In conjunction with her visit to the University of Washington as a Katz Distinguished Lecturer in the Humanities, Wendy Brown will conduct a micro-seminar for graduate students. Registration is open on a first-come first-served basis.
In the "Introduction" to the Contribution to the Critique of Hegel's 'Philosophy of Right', Marx wrote: "the critique of religion is the prerequisite of every critique."
What might this mean? That all critique must begin by grasping and exposing religious illusions about its object? Or that a critique of religion is the necessary first step to critique of all human social practices and organization? Or that critique is no longer necessary once the illusions and errors of religion are exposed? Or that religion is the tablet on which the arts of critique are developed? Or even perhaps that the critique of religion reveals most of what we need to know about what "man" is, wants and could be?

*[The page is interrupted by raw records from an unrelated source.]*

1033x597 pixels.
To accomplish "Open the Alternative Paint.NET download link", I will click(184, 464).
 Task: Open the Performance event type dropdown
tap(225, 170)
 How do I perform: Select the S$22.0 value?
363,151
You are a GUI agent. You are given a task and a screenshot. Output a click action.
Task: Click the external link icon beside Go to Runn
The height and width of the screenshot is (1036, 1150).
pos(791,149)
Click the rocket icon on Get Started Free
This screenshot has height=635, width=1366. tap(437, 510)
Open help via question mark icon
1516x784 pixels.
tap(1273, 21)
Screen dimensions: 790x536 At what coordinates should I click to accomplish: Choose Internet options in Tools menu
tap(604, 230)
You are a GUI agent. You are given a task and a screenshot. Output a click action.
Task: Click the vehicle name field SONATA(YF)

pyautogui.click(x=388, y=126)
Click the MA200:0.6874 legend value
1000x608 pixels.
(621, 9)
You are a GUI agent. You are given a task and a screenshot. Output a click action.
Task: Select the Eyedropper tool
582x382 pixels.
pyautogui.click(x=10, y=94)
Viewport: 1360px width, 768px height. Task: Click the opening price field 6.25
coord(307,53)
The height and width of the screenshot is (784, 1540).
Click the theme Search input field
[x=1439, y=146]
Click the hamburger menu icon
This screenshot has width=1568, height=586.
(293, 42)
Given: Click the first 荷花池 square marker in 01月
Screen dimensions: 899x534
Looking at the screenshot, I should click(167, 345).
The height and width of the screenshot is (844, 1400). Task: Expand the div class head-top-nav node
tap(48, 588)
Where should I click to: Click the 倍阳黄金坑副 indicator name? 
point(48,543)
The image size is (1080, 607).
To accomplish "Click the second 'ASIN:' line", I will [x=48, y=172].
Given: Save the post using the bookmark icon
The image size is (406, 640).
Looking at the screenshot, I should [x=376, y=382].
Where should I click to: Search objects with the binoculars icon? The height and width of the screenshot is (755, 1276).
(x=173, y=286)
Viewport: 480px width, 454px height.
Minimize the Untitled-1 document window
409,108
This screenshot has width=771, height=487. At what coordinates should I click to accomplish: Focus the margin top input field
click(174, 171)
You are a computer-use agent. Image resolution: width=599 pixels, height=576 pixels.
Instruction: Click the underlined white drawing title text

This seminar will begin with Marx's formulations of the relation between critique and religion and then move to explore more generally the several meanings and modality of critique in Marx. It will track these meanings and modalities across Marx's own shift in focus from philosophy, religion, law, and the state, to ideology, history, and political economy. It will thus consider Marx's articulations of the relation between critique and humanism, science, objectivity, religion, materialism, fetishism, and human desire.
Wendy Brown is Professor of Political Science at the University of California Berkeley, and the University of Washington Distinguished Katz Lecturer for Spring 2008. She is author of several highly influential books, including States of Injury: Power and Freedom in Late Modernity, Politics Out of History, and Regulating Aversion: Tolerance in the Age of Empire and Identity.